LAUSR

Abstract Tubular composites in automobile engineering are susceptible to transverse loading events. This paper deals with transverse low-velocity impacts on interply hybrid tubes made of biaxial/uniaxial braided fabric layers. For comparison, drop weight tests were performed on hybrid tubes with biaxial braided surface layers and uniaxial braided inner layer (BUB), with contrary stacking sequence (UBU), pure biaxial and uniaxial braided tubes (BBB and UUU). Numerical models were established to predict the impact behaviors and evaluate the hybrid effects. X-ray micro-computed tomography (Micro-CT) was also employed to identity the cracking location and characterize the damage mechanism.
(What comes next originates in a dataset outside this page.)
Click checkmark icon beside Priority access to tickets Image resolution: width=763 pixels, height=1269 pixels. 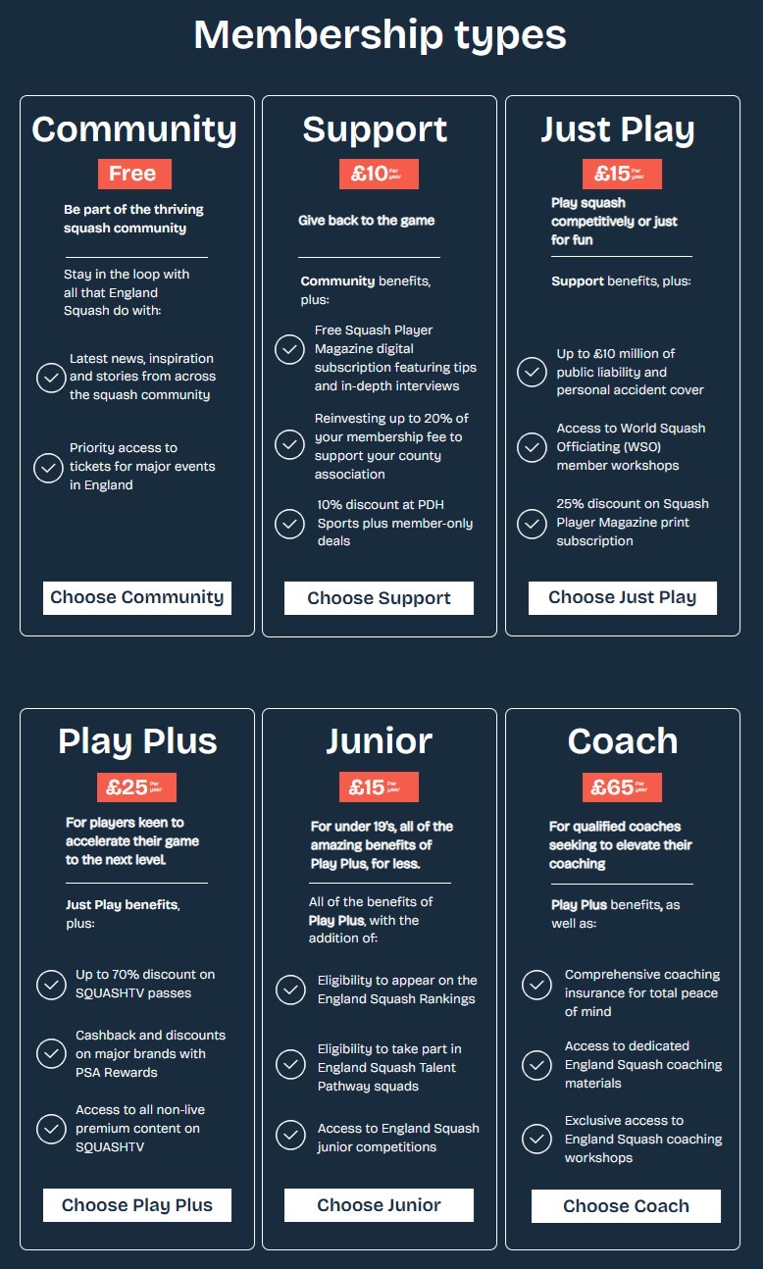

The results showed that the impact response of braided tube was related to its structural deformation resistance, which was determined by properties of reinforced layers varying with different stacking sequence. The hybrid effect became more obvious at higher impact energy. At impact energy of 15.4 J, hybrid tube (BUB) yielded the highest impact resistance with small structural deformation. The biaxial braided layer protected the specimen surface by constraining intralaminar crack propagation through the interlacing patterns. Meanwhile, it promoted crack tip propagating to the subsequent uniaxial braided layer and transferred the impact load. Thus, the material involvement of the inner layer was improved, which was responsible for providing a higher in-plane tensile property due to its low yarn crimp.